Koltes
Horn établit la vérité en deux phrases qui viennent ruiner tout le discours de Cal: « Tout le monde t’a vu tirer« ; « Tout le monde t’a vu monter dans le camion« . La symétrie de la construction renforce la véracité de ces deux affirmations, fondées sur l’évidence de le présence des témoins, et dessinent le portrait d’un personnage violent, Cal, capable d’abattre un homme puis d’écraser ensuite son cadavre. Ce déchaînement se confirmera dans la dernière tirade de Cal, lorsqu’il évoquera ce qu’il a fait du corps, avant de le jeter à l’égout.
Le racisme de Cal est sensible dans sa tirade même: d’abord Koltès prend soin d’indiquer dans les didascalies « imitant l’accent nègre » (Cette imitation a pour but de ridiculiser les ouvriers noirs) d’autant que Cal les présente comme des marionnettes: « oui patron« , formule répétée 3 fois; « non patron« , une fois.
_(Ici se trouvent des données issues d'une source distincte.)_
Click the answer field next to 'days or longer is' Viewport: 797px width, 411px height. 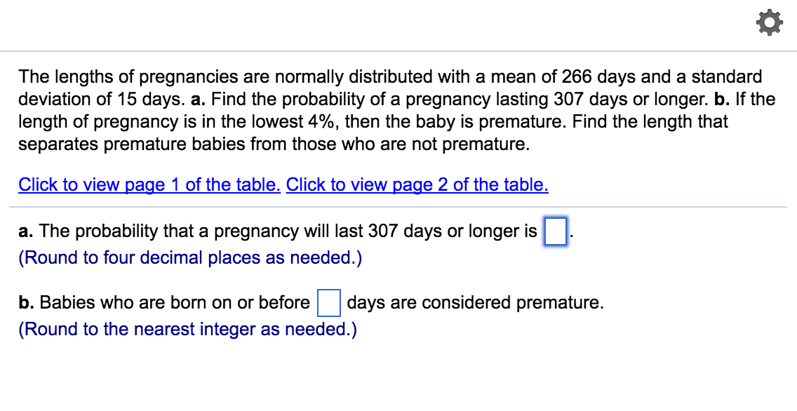tap(554, 231)
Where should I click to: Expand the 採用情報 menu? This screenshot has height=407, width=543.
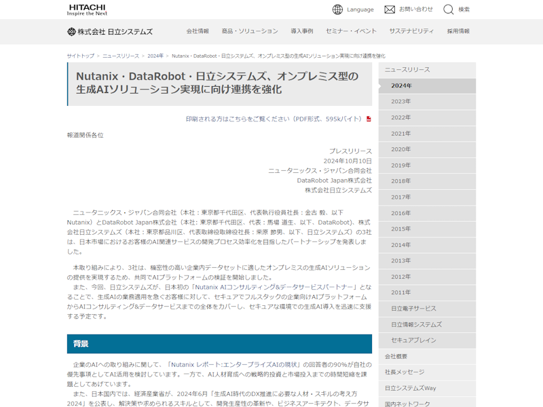point(458,31)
La haine du personnage est aussi manifeste du fait que tout acte de désobéissance est considéré comme une insulte personnelle: « Alors il me crache aux pieds et il part. Il m’a craché aux pieds et à deux centimètres c’était sur la chaussure« . Le reprise du verbe cracher au présent et au passé composé témoigne bien du fait que pour Cal il s’agit là d’un affront terrible. La paranoia du personnage se déclinera de fait dans la tirade sur les crachats à la scène 12,mais le crachat d’Alboury sur Léone manifestera la violence du geste lui-même. Tout le décalage vient ici de la localisation, si l’on peut dire: « aux pieds« , « à deux centimètres, c’était sur la chaussure« . A la scène 15, la violence sera effective, la didascalie précise: « Il crache au visage de Léone ».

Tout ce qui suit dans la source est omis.